Q: How would you describe your life right now?

A: I’d characterize it as a rebirth. I’m approaching my work as a new artist and left the past in the past. Sinead O’Connor is now asleep and something else which is far more nurturing to my soul has come about.

Q: Is it difficult to get back to singing?

A: Terrifying. a lot of crying. I was absolutely petrified because there’s an awful lot to live up to. Everyone considers me such a great singer. But I know the horrible truth. Also, stepping into Kingston with a bunch of guys who’ve been playing around these records for years and years. That’s a little scary. A little woman trying to sing these big man songs. That’s a tough task. I cared about it very passionately.

imageedit 1 3122818873Q: Did you get an advice from Burning Spear or Israel Vibration?

A: There’s a particular kind of handshake that men in Jamaica give each other and traditionally don’t give it to women. They grab your hand and you push your right shoulder into the other person’s right shoulder. Spear is the only Jamaican man who ever did that to me. That was in New York. He did that handshake with my son and then did it to me. I want to be one of the lads, essentially. That’s why I was thrilled Spear did that with me. When you do that handshake, it honors your warrior spirit. To me, part of making this album is honoring the spirit of man. these men are people who have been my guides a lot of my life. I changed the lyric of “Jah Nuh Dead” from “they tried to fool the black population” to “the whole population” on the grounds that if you got fooled then so did we. Spear wasn’t sure about my changing it. It was a little awkward when I told him. A lot of the old school guys want to make sure you’re respecting where they come from. Spear wanted to make sure I got the teachings. Once he understood that I wasn’t entirely brainless he was okay with it.

→ **Exercises to complete**
1. Reproduce the passage of the Sinead O'Connor interview that opens with the words containing "A: I’d characterize" and closes with "has come about.".
2. Write the next portion of the Sinead O'Connor interview, picking up from its final sentence.
The items placed after the interview are separate material and stand apart from it.

(Stored records)
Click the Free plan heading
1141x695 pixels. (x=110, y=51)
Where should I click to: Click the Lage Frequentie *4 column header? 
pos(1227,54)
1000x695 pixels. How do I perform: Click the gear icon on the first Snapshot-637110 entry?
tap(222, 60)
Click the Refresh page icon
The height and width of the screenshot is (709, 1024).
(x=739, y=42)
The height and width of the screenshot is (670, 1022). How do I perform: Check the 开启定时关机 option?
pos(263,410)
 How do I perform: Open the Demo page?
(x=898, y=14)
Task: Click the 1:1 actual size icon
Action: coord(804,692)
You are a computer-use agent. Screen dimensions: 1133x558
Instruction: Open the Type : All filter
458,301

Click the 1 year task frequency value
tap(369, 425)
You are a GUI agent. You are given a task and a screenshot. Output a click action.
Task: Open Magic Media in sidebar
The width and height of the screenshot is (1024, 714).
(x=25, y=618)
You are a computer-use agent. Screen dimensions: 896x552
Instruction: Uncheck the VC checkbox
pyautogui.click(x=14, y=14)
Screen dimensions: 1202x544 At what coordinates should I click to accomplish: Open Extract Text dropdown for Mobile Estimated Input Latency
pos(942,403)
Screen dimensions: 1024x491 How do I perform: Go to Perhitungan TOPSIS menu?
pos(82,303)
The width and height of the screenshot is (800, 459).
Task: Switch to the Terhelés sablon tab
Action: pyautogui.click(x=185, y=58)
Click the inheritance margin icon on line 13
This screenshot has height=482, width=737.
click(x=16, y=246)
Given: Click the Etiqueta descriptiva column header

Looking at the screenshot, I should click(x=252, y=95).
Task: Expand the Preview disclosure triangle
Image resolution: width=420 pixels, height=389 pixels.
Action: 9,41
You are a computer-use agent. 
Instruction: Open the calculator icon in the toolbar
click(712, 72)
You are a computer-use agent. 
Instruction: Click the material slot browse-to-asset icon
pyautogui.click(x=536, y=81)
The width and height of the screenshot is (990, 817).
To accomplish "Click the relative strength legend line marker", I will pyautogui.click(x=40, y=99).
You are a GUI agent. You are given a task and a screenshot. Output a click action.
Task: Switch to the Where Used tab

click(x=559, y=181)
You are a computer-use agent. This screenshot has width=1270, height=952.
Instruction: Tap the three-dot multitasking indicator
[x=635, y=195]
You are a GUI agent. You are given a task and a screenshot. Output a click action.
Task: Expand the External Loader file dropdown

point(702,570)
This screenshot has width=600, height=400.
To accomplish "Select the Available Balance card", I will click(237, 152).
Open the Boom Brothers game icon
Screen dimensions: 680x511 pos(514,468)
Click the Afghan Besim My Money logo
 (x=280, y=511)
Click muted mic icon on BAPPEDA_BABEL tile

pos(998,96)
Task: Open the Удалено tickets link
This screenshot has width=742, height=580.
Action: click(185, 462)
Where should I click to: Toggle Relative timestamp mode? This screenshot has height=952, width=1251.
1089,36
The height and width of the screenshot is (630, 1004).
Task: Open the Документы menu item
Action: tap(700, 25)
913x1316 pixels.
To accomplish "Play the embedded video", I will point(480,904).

→ **Your responses**
1.
A: I’d characterize it as a rebirth. I’m approaching my work as a new artist and left the past in the past. Sinead O’Connor is now asleep and something else which is far more nurturing to my soul has come about.

2.
Q: What are your views on ganja?

A: I support the use of ganja by anybody who wishes to use it. I would use ganja whether I was a Rasta or not. I have been very happily a smoker of ganja since I was 20 and will always be

Q: Isn’t ganja a sacrament for Rastas?

A: I don’t know about that. I’m just a spliff head. I’ve never partaken it as a sacrament, I’ve just smoked a lot of joints with Rastas. I haven’t done any chalices. Do I condone the use of marijuana, yes I do. It’s not for everyone. I don’t drink alcohol. That’s not for me. I don’t do Class A drugs and I don’t condone the use of them at all, except under medical supervision. But when it comes to weed, I think you’re better off smoking a joint than having a drink.

Q: As someone who identifies as a Rasta, will you grow dreads?

A: No, it’s a state of mind being a Rasta. It’s not about how you look. You don’t have to be black or male or Jamaican or Ethiopian. It’s a state of consciousness. Rastafarianism is not a religion, it’s a movement. It’s about the idea of freeing God from religion. It’s a self esteem movement. It believes, as I do, that religion itself is idolatrous. If you believe that then you can call yourself a Rasta. It’s not about how you look but where you’re going and what you know. Whether you’re part of the team that frees God from religion. Rastafarianism is a school, a set of teachings, lessons, through which you learn that God and religion are two very separate things. I hope you don’t mind my going on about God. But we look around the world and dreadful things are happening.

Q: Like the appalling bombings that just happened in London?

A: Exactly, and people try to solve these things with politics but these are spiritual problems. I know it sounds corny, but there is a fucking God which does respond to the human voice. And no one is calling out, even people who think they believe in it, because they’re just talking to the wall which religion told them is God. This world could be fixed up very quickly if people really started discussing these things. So I hope what I’m saying doesn’t come across as just another “God is the answer” rant.